Auf der Tafel sind zwei Schalter zu sehen, welche damals die Motoren zum Glockenläuten in Gang gesetzt haben. Zudem sind oben zwei Messgeräte eingearbeitet, um die Stromaufnahme der Motoren in Ampere zu messen. Hinten am Ausstellungsstück sind Klemmen angebracht worden, wodurch man die Tafel mit den Motoren verbinden konnte.

»Wer Interesse daran hat, wie das mit dem Glockenläuten im Laufe der Jahre funktioniert hat, sollte auf jeden Fall der Station einen Besuch abstatten. Mir bereitet die Führung besondere Freude, wenn viele Leute kommen und ich versuche das Ganze stets durch Späße aufzulockern«, so Fleege-Althoff.

Geräte von 1935 noch funktionsfähig

Neben der Schalttafel kann in dem Museum zudem ein Elektromotor für den Antrieb einer Glocke besichtigt werden. Außerdem ist das Haupt-Ausstellungsthema vom vergangenen Jahr neben den vorhandenen technischen Schaltgeräten, Sicherheitsmaterialen und Vorschriften weiterhin zur Besichtigung vorhanden.

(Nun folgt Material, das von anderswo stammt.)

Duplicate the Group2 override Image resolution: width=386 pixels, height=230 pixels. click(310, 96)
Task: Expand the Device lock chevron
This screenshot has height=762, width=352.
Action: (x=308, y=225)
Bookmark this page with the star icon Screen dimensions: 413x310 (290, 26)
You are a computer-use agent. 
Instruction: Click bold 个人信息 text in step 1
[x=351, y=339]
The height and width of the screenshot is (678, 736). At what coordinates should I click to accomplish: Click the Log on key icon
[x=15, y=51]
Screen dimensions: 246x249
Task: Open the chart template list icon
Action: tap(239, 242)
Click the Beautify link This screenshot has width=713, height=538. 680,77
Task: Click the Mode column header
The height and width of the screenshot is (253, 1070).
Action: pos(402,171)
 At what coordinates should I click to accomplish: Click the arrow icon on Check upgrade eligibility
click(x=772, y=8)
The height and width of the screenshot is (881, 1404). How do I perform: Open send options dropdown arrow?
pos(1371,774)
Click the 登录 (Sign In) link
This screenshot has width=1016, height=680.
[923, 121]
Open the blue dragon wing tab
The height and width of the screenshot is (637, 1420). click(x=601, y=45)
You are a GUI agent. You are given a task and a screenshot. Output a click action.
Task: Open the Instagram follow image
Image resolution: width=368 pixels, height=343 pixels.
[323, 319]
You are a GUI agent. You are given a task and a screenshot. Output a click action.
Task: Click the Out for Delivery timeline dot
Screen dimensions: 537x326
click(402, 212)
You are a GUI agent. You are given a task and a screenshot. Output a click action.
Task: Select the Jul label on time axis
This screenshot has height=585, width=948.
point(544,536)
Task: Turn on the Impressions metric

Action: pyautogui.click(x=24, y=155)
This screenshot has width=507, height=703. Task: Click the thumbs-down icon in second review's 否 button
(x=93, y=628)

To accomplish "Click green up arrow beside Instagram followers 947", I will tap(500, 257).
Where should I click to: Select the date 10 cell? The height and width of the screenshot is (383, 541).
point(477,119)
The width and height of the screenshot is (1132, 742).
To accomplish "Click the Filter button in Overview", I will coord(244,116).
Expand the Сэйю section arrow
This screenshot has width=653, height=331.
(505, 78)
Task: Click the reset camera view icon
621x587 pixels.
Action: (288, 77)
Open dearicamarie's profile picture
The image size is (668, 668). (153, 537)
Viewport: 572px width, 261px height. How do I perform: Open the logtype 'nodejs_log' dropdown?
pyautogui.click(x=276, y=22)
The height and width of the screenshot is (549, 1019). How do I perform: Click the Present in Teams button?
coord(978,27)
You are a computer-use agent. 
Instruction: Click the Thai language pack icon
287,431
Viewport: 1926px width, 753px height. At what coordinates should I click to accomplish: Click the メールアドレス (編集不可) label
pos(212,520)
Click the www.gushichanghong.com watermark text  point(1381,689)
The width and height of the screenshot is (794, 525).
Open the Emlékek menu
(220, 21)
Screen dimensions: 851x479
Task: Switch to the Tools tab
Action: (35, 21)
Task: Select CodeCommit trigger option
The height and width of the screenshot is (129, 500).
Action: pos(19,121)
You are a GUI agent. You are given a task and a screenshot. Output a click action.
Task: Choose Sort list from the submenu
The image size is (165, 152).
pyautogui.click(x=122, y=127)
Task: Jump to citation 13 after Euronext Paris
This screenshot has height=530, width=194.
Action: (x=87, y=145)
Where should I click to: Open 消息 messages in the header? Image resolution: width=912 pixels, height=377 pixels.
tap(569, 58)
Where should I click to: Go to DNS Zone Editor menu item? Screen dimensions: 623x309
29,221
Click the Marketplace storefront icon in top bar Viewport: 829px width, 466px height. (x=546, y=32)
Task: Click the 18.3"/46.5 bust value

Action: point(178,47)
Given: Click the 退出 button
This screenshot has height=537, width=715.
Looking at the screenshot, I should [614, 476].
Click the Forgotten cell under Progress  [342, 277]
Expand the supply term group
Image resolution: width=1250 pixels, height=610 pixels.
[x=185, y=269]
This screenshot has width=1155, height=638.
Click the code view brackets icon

Dazu zählen alte analoge und neue digitale Messgeräte mit verschiedenen Anzeigen aus der Elektrotechnik, die eine Dauerleihgabe von Westfalen Weser Energie sind. Das älteste Exemplar stammt aus dem Jahre 1935, ist in ein Holzgehäuse eingebaut und immer noch vollständig funktionsfähig. Zudem können in der Station alte elektrische Haushaltsgeräte sowie diverse alte und moderne Leuchten bewundert werden.

Das Strommuseum Trafoturmstation hat 2019 voraussichtlich an vier Terminen geöffnet: Am Ostermontag, 22. April, Sonntag, 19. Mai, Sonntag, 8. September. und am 3. November, dem Schlänger- Markt-Sonntag. Auch für spontane Termine ist Fleege-Althoff stets bereit, das Museum zu öffnen. Anmeldungen zu Führungen an der Geschichtsstation sind möglich bei Reinhard Fleege-Althoff, Telefon 05252/7698.

Ausgezeichnet als »Leuchtturmprojekt«

Die erste Transformatorenturmstation wurde 1925 in Schlangen erbaut. 1956/57 wurde diese Station erweitert und erhielt die Bezeichnung Schlangen-Mitte. Die Trafoturmstation war bis zum Jahr 1998 in Betrieb, um Schlänger Haushalte mit Strom zu versorgen. Im Jahr 2007 wurde die Station renoviert.

Im Dezember 2013 hat der Energieversorger Westfalen-Weser Energie (WWE) die Trafoturmstation in Schlangen als »Leuchtturmprojekt« ausgezeichnet. Der Preis ging an den Förderverein Ortsgeschichte, weil er die Trafoturmstation zum Museum umgebaut hat. Ein solches Museum sei einzigartig für Ostwestfalen-Lippe und damit auch eine touristische Attraktion für Schlangen. Das Strommuseum ist auch Teil des geschichtlichen Rundwanderweges in Schlangen.